▶ **RECORDS SHOWN**:
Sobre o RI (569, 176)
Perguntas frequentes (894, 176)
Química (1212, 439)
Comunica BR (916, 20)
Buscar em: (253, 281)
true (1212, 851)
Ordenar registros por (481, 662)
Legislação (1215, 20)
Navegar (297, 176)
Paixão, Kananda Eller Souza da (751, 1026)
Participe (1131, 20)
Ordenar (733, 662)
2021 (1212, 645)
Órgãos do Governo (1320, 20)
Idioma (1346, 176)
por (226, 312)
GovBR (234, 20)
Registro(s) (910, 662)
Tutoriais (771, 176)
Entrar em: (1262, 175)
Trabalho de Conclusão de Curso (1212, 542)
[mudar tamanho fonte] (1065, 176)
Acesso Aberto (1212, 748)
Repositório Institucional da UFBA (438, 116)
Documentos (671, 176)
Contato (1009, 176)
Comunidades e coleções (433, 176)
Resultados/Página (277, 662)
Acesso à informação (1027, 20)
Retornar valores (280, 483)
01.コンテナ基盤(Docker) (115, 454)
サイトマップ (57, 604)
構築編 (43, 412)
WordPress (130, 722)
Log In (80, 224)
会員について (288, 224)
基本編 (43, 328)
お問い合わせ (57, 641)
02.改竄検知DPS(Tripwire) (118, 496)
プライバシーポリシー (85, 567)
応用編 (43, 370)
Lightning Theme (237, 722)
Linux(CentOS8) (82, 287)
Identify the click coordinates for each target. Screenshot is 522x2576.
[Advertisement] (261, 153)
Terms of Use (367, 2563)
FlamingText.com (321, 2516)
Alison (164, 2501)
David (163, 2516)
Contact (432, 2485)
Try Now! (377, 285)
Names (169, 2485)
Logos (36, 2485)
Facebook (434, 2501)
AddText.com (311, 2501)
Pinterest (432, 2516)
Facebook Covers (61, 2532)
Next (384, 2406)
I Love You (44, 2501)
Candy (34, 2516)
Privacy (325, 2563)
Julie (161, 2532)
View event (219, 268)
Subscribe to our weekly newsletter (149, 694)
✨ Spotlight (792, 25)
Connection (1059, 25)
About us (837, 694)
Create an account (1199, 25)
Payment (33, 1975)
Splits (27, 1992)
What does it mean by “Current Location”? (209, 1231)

▶ **WHAT IS REQUIRED**:
Could you reproduce every one of the records above, line for line and unchanged?

▶ **RESPONSE**:
Sobre o RI (569, 176)
Perguntas frequentes (894, 176)
Química (1212, 439)
Comunica BR (916, 20)
Buscar em: (253, 281)
true (1212, 851)
Ordenar registros por (481, 662)
Legislação (1215, 20)
Navegar (297, 176)
Paixão, Kananda Eller Souza da (751, 1026)
Participe (1131, 20)
Ordenar (733, 662)
2021 (1212, 645)
Órgãos do Governo (1320, 20)
Idioma (1346, 176)
por (226, 312)
GovBR (234, 20)
Registro(s) (910, 662)
Tutoriais (771, 176)
Entrar em: (1262, 175)
Trabalho de Conclusão de Curso (1212, 542)
[mudar tamanho fonte] (1065, 176)
Acesso Aberto (1212, 748)
Repositório Institucional da UFBA (438, 116)
Documentos (671, 176)
Contato (1009, 176)
Comunidades e coleções (433, 176)
Resultados/Página (277, 662)
Acesso à informação (1027, 20)
Retornar valores (280, 483)
01.コンテナ基盤(Docker) (115, 454)
サイトマップ (57, 604)
構築編 (43, 412)
WordPress (130, 722)
Log In (80, 224)
会員について (288, 224)
基本編 (43, 328)
お問い合わせ (57, 641)
02.改竄検知DPS(Tripwire) (118, 496)
プライバシーポリシー (85, 567)
応用編 (43, 370)
Lightning Theme (237, 722)
Linux(CentOS8) (82, 287)
Identify the click coordinates for each target. Screenshot is 522x2576.
[Advertisement] (261, 153)
Terms of Use (367, 2563)
FlamingText.com (321, 2516)
Alison (164, 2501)
David (163, 2516)
Contact (432, 2485)
Try Now! (377, 285)
Names (169, 2485)
Logos (36, 2485)
Facebook (434, 2501)
AddText.com (311, 2501)
Pinterest (432, 2516)
Facebook Covers (61, 2532)
Next (384, 2406)
I Love You (44, 2501)
Candy (34, 2516)
Privacy (325, 2563)
Julie (161, 2532)
View event (219, 268)
Subscribe to our weekly newsletter (149, 694)
✨ Spotlight (792, 25)
Connection (1059, 25)
About us (837, 694)
Create an account (1199, 25)
Payment (33, 1975)
Splits (27, 1992)
What does it mean by “Current Location”? (209, 1231)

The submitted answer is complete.